__Page__:
______

La Cour d’appel réitère le caractère privilégié du rapport de l’expert en sinistre

7 février 2023

Contexte :

Un incendie se déclare à la maison mobile de Christine McKnight (« Assurée ») en juin 2014. Son assureur, Promutuel Assurance Boréale (« Assureur »), nie couverture et refuse de l’indemniser puisqu’il considère qu’un acte intentionnel de l’Assurée est à l’origine de l’incendie.

La juge de première instance accueille en partie la réclamation de l’Assurée à l’encontre de son assureur estimant que ce dernier ne s’est pas déchargé de son fardeau de preuve. En effet, après examen de la preuve administrée, la juge constate l’absence d’éléments de preuve directe ou de présomptions graves, précises et concordantes démontrant le caractère intentionnel de l’incendie. Notamment, la juge n’a pas accordé de valeur probante au témoignage d’un des témoins importants de l’Assureur qui aurait permis de conclure à la présence de l’Assurée à sa maison au moment où l’incendie a pris naissance. Au contraire, la juge tirera une inférence négative de l’absence de deux premiers témoins de l’incendie lors du procès alors que leurs versions, telles que rapportées, contredisent deux témoins de l’Assureur.

Dans son arrêt rendu en décembre 2022, la Cour d’appel confirme le jugement rendu en première instance en rejetant l’appel logé par l’Assureur. Cependant, la Cour considère que la juge de première instance a commis une erreur en rejetant une objection de l’Assureur fondée sur le privilège relatif au litige s’appliquant aux communications entre l’expert en sinistre qu’elle avait mandaté et des témoins. Le présent texte s’attarde principalement sur l’étude du caractère privilégié du rapport de l’expert en sinistre par la Cour.

______

__Données fournies__:
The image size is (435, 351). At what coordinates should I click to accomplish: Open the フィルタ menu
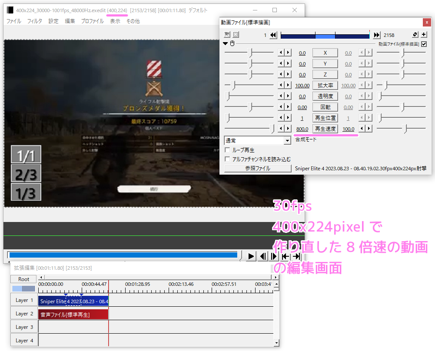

______

__Consignes de travail__:
(a) Relevez toutes les dates qui figurent dans le texte sur le rapport de l'expert en sinistre.
(b) D'après le texte sur le rapport de l'expert en sinistre, pour quel motif l'Assureur refuse-t-il d'indemniser l'Assurée ?
(c) Poursuivez le texte sur le rapport de l'expert en sinistre à la suite de sa dernière phrase.

__Résultats attendus__:
(a) 7 février 2023, juin 2014, décembre 2022

(b) Il considère qu'un acte intentionnel de l'Assurée est à l'origine de l'incendie.

(c)
Jugement de première instance :

Dans le cadre de son enquête, l’Assureur a fait appel à un expert en sinistre ayant recueilli les versions de certains témoins directs de l’incendie qui mettaient à mal la fiabilité d’un témoin clé retenu par l’Assureur pour démontrer l’acte volontaire de l’Assurée. L’Assureur s’est objecté à la présentation de cette preuve, à savoir les communications intervenues entre l’expert en sinistre et ces témoins, invoquant le privilège relatif au litige.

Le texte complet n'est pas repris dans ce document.